The Index-Catalogue was digitized to allow easier access to the listings. It is known as IndexCatTM. However, it is not like PubMed; MESH terms are not used and the articles are listed without links to full-text articles. Researchers must LocatorPlus®, or to archives of medical libraries to find the volumes.

Researchers might also find that some articles were printed in several journals or monographs; the restrictions on publishing did not exist in earlier times. Librarians can aid in the research by providing keywords for the former names of diseases. For example, tuberculosis was known as consumption. Women’s gynecological issues might have called hysteria.
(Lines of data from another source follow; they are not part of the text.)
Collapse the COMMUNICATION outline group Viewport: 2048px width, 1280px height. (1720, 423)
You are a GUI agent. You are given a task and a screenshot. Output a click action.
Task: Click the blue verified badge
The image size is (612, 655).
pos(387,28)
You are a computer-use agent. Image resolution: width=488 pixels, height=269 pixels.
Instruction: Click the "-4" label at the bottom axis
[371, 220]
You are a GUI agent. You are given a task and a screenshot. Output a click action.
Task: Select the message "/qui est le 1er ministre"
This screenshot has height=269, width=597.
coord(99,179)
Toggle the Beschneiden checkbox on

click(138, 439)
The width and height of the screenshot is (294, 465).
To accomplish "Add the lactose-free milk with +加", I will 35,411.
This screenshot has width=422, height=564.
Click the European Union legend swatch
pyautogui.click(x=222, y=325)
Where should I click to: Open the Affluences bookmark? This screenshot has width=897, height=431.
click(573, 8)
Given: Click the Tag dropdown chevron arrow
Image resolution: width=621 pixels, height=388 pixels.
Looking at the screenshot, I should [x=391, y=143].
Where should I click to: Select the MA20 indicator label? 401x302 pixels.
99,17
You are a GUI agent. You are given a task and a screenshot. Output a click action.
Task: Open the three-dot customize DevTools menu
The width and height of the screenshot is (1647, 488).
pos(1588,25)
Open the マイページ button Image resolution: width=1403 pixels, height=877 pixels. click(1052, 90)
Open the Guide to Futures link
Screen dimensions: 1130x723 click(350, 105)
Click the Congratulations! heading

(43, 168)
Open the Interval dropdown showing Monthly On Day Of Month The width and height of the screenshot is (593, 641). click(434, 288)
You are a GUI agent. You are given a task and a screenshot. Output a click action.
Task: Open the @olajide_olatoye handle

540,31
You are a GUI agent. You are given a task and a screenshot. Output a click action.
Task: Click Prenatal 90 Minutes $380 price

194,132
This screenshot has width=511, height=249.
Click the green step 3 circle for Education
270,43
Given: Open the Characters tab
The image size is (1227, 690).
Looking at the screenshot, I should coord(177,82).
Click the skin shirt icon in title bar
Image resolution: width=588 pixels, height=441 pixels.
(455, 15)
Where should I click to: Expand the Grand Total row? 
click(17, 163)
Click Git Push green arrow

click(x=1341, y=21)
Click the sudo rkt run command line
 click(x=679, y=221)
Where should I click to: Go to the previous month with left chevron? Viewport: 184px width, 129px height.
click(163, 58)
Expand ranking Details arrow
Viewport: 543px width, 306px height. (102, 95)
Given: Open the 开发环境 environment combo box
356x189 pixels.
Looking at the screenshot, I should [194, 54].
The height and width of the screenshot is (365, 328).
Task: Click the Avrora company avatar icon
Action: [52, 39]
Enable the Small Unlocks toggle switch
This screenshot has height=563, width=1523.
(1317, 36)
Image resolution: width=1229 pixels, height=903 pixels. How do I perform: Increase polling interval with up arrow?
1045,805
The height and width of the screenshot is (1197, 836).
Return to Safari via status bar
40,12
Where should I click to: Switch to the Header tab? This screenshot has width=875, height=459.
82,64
Index-Cat digitized even earlier medical references to its database: eTK (A Catalogue of Incipits of Mediaeval Scientific Writings in Latin by by Lynn Thorndike and Pearl Kibre) in 1997 and eVK2 (Scientific and Medical Writings in Old and Middle English: An Electronic Reference by Linda Ehrsam Voigts and Patricia Deery Kurtz) in 1985.

Index-CatTM is a free resource available. To obtain the necessary articles, work with ILL to obtain copies. Index-CatTM can be used to research the history of medicine, the trajectory of diseases, and cures available in certain periods of history.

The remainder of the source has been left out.